12 History window Configurable window (default 10), supports none/window/full/summary modes

Phase 2: Capability Asymmetry (9/9 complete)

# Criterion Status Notes
1 Chat phase in game engine run_game_with_chat() — alternating first-speaker, CHAT: + ACTION: format
2 Chat ON vs OFF toggle chat_enabled field on Experiment model
3 Protocol structured vs unstructured 3 levels: none, mcp_basic (schema), mcp_filtered (schema + content blocklist)
4 Identity persistence fresh vs persistent modes.
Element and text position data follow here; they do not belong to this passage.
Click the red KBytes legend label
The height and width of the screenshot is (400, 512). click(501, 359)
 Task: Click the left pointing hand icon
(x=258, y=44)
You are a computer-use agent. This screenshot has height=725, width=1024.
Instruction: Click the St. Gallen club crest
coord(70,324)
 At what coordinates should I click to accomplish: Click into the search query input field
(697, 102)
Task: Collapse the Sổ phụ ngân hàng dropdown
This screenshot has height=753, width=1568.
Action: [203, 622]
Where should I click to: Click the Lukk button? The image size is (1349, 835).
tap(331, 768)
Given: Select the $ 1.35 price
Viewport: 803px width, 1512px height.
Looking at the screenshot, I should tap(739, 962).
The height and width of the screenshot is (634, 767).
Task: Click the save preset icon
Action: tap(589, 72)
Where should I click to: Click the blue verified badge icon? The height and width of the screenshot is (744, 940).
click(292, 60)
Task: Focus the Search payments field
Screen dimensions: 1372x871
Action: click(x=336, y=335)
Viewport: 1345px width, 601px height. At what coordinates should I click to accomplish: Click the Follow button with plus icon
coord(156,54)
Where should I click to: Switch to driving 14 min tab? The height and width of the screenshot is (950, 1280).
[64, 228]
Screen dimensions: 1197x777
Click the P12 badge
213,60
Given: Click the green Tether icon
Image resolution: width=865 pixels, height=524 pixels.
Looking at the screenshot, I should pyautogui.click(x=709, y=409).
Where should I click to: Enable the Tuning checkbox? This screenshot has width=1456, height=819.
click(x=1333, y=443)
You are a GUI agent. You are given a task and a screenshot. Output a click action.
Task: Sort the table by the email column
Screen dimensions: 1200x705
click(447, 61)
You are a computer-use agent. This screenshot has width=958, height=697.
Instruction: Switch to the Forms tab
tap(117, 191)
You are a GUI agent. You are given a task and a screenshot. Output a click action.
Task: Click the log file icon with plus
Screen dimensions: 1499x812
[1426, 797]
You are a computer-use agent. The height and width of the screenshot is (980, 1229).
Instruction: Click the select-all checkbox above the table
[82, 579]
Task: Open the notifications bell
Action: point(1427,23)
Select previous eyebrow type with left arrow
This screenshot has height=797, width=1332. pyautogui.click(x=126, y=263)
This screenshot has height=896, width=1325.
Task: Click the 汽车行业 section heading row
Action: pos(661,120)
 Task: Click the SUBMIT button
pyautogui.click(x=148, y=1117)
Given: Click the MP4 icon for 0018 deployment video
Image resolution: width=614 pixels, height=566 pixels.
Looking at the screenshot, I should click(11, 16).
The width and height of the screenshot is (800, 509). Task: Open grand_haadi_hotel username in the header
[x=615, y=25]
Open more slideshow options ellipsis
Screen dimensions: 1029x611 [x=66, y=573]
Cross-game summary stored on ExperimentCondition
5 Memory regimes 4 modes: none, window (configurable N), full, summary
6 Context pressure Covered by memory_mode + memory_window variables
7 Phase 2 metrics deception_success_rate, chat_consistency, protocol_violation_count, exploitation_window, trust_recovery_time
8 2×2 design (chat × protocol) chat_enabled × protocol_mode configurable per experiment
9 Statistical analysis All Phase 2 metrics aggregated with CIs across replicates

Phase 3: Tools + Ill Intent (4/4 complete)

# Criterion Status Notes
1 Sandboxed mock tools 3 tools: read_opponent_strategy, send_side_channel, delegate_decision
2 Violation detection Taxonomy: unauthorized_access, side_channel, work_offloading, prompt_injection
3 Goal framing variable 3 goals: cooperative, self_maximizing, adversarial — per scenario framing
4 Tool access variable tools_enabled toggle on Experiment

Phase 4: MCP vs Non-MCP (built into Phase 2)

# Criterion Status Notes
1 Three protocol levels none / mcp_basic / mcp_filtered
2 Violation reduction data Protocol violation metrics + manipulation pattern detection
3 Residual vulnerability analysis 🟡 Data will be available from experiments; no automated analyzer yet

Overall: 321 Tests, All Phases Built

Phase Tests Status
Phase 1 120
Phase 2 269
Phase 3 321

Phase 1 baseline results collected with gpt-4.1-mini (3 personas × 6 policy agents).

Next step: Phase 2 experiments — run chat × protocol conditions with adversarial persona matchups.